La salida de Iberdrola de territorio mexicano no fue producto de diferencias con el gobierno, sino resultado de una decisión interna de negocios. Así lo aseguró este viernes la presidenta Claudia Sheinbaum durante su conferencia matutina, al aclarar que la multinacional energética española optó por redirigir sus inversiones a Europa tras ganar un concurso de licitación en ese continente.
“No fue una decisión relacionada con algún problema que tuvieran con México”, enfatizó, al tiempo que explicó que el proceso se llevó a cabo de manera legal y ordenada, sin conflictos institucionales.
Ante esta retirada, la empresa Cox —también de origen español— adquirió los activos de generación eléctrica que Iberdrola poseía en México. Según informó Sheinbaum, la operación representa una inversión de más de 4 mil millones de dólares, lo cual constituye una de las mayores transacciones energéticas de la última década.
A diferencia del esquema anterior, la presidenta subrayó que Cox ha aceptado ajustarse plenamente a las nuevas condiciones normativas del sector eléctrico, particularmente al modelo de participación donde la Comisión Federal de Electricidad (CFE) conserva la mayoría operativa.

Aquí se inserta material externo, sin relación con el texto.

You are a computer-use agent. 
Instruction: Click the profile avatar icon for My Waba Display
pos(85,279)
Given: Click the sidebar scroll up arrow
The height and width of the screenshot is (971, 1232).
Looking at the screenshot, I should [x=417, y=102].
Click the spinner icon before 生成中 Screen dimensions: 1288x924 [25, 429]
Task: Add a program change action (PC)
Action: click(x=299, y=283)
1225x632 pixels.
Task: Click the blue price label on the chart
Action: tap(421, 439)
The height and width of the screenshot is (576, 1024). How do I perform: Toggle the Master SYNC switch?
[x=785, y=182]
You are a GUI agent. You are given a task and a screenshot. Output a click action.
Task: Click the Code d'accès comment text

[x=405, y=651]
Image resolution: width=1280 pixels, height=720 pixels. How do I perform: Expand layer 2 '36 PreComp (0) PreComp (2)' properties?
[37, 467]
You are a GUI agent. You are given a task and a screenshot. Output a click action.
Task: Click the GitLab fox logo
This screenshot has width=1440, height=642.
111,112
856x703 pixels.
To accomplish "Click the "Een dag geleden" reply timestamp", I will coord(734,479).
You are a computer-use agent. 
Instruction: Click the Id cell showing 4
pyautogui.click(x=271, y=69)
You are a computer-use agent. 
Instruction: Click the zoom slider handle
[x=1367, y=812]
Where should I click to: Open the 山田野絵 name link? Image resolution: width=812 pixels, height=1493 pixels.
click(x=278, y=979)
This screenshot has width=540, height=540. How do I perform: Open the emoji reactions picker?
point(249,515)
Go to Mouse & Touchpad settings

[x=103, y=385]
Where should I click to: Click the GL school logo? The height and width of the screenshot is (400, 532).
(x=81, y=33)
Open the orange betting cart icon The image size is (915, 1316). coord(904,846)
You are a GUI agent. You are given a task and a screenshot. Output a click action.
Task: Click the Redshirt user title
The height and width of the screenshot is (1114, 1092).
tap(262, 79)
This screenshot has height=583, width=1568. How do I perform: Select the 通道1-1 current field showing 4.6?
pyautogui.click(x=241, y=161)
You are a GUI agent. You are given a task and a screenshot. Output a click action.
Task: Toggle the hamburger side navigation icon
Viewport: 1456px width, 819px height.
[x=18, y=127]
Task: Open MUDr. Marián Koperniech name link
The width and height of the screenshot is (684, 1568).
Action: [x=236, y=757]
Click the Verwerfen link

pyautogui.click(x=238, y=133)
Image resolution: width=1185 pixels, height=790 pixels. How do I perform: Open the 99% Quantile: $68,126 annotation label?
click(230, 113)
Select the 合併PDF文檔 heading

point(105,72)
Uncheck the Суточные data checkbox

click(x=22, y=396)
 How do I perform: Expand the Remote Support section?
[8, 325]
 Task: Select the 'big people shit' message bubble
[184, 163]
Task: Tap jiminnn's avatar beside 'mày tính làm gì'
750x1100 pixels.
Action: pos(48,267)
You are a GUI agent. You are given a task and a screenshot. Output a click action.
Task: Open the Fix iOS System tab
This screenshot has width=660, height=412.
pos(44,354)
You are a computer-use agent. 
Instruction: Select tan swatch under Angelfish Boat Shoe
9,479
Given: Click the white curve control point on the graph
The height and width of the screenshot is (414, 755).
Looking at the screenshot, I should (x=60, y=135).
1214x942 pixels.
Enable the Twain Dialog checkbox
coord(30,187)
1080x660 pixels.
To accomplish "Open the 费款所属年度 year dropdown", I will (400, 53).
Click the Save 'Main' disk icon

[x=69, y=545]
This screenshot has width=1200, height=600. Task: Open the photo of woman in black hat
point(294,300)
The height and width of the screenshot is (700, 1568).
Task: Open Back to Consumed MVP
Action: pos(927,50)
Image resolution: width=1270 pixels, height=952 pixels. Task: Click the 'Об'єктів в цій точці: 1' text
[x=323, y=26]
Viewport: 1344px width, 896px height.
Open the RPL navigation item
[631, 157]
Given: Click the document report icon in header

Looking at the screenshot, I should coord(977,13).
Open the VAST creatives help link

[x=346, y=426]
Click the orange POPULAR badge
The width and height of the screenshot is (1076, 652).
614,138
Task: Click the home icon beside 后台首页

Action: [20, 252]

Sheinbaum explicó que el nuevo modelo energético —con una proporción del 54 por ciento para la CFE y del 46 por ciento para los privados— busca restituir el equilibrio en la generación y comercialización de energía, luego de los abusos cometidos bajo las sociedades de autoabasto.
“Iberdrola y otras empresas participaron de ese esquema ilegal durante años. Con Cox se está haciendo todo dentro del marco legal, con transparencia, con una nueva visión de certidumbre para los inversionistas y de soberanía para el Estado mexicano”, afirmó.
Añadió que el gobierno federal trabajará junto con la Secretaría de Energía para garantizar la integración de Cox al sistema nacional.